National Health Insurance suffers a fivefold regional gap in premiums

In my column dated February 24, 2010, I explained that the inter-insurer adjustment of financial sources in the Japanese health insurance system had reached its limit, by showing regional difference indices of medical expenses and prefectural difference in premium rates charged by the Japan Health Insurance Association. In the present issue, I would like to analyze problems faced by the National Health Insurance, which is designed mainly for individual proprietors and farmers, and demonstrate the urgent need for a fundamental reform of the Japanese health insurance system.

Figure 1. National Health Insurance premium data (FY 2007) (in Yen)

Source: Compiled by the author based on Realities of the National Health Insurance FY 2008, issued by the All-Japan Federation of National Health Insurance Organizations.


There are two kinds of insurance programs under the National Health Insurance: one operated by municipal governments and another by insurance societies dedicated to specific professions, such as doctors, dentists, and pharmacists. The second type, or the profession-specific National Health Insurance program, enjoys rather solid financial standing partly because of the higher income levels of the insured. However, this is not the case with the first type of programs, operated by municipal governments. As Figure 1 shows, the average per-person payment reserves in these programs are only 0.09 times the average per-person annual premium (\84,367), which is roughly equivalent to one month's worth of premiums. This forces many municipal governments to transfer funds from the general account every time the National Health Insurance runs out of its reserve funds.

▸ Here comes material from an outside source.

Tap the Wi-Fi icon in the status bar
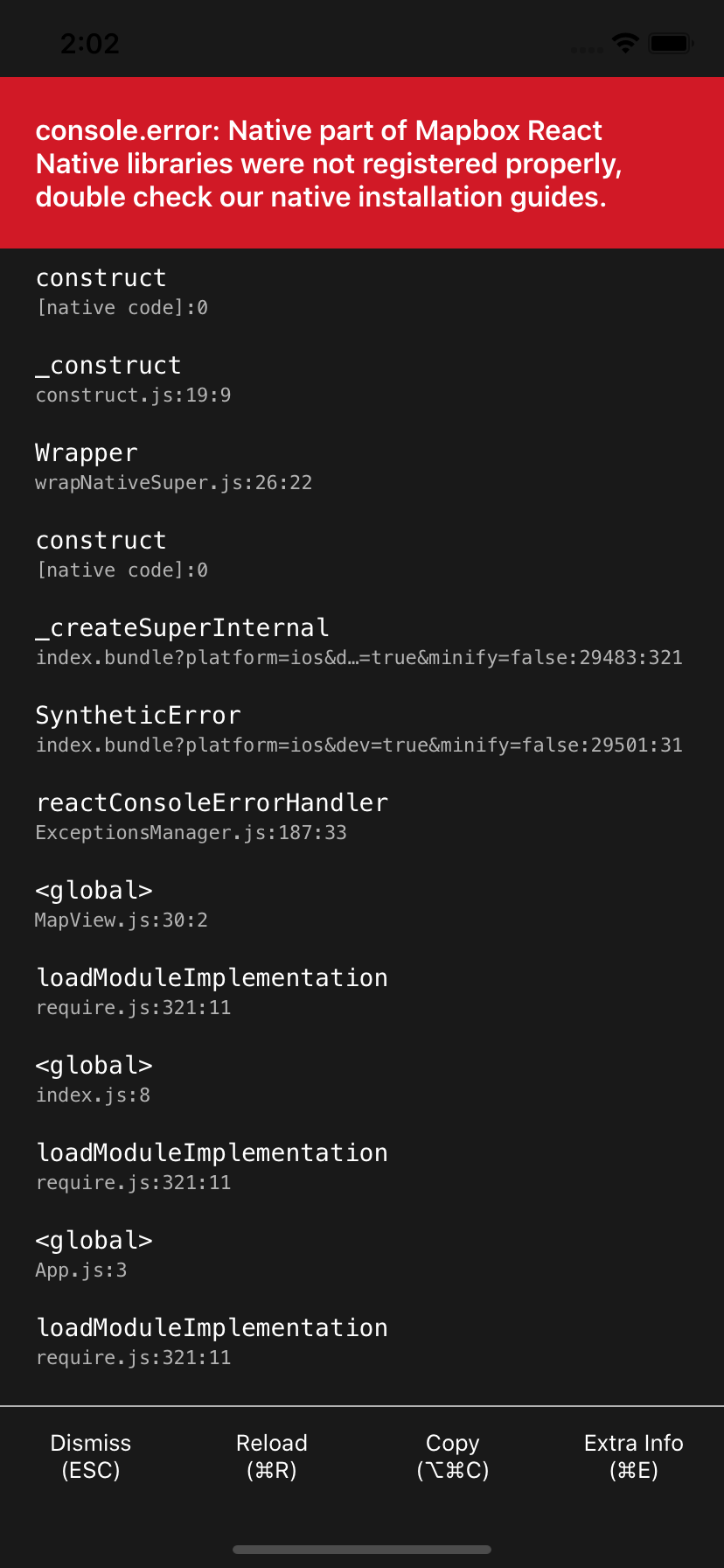 [x=624, y=41]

Due to the consolidation of municipalities, the number of National Health Insurance programs operated by municipal governments plunged from 3,249 in 1998 to 1,804 in 2007. These consist of 806 programs (with 51,507 people insured on average) operated by cities, which are municipalities with a large population, and 998 programs (with 5,377 insured on average) operated by towns and villages, which have a smaller population. There are even towns and villages that have to run programs covering merely less than 1,000 people. The pres ence of micro-insurers that are too small for an insurance system to be economically viable has created an average 1.80-fold gap in premiums between municipalities in the same prefecture. For example, in Chiba, premiums in Mobara City are 1.48 times those in the adjacent Otaki Town. The gap is even wider at the national level; the insured in Ogata Village pay \121,439 in premiums, which is more than five times the amount paid by the insured in Aguni Village (\23,633). On the other hand, medical fees paid to medical institutions are determined by the same scheme in any part of the country. To build a national consensus on healthcare reform, it is essential for the government to patiently explain the structural deficiencies in the current health insurance system to the public.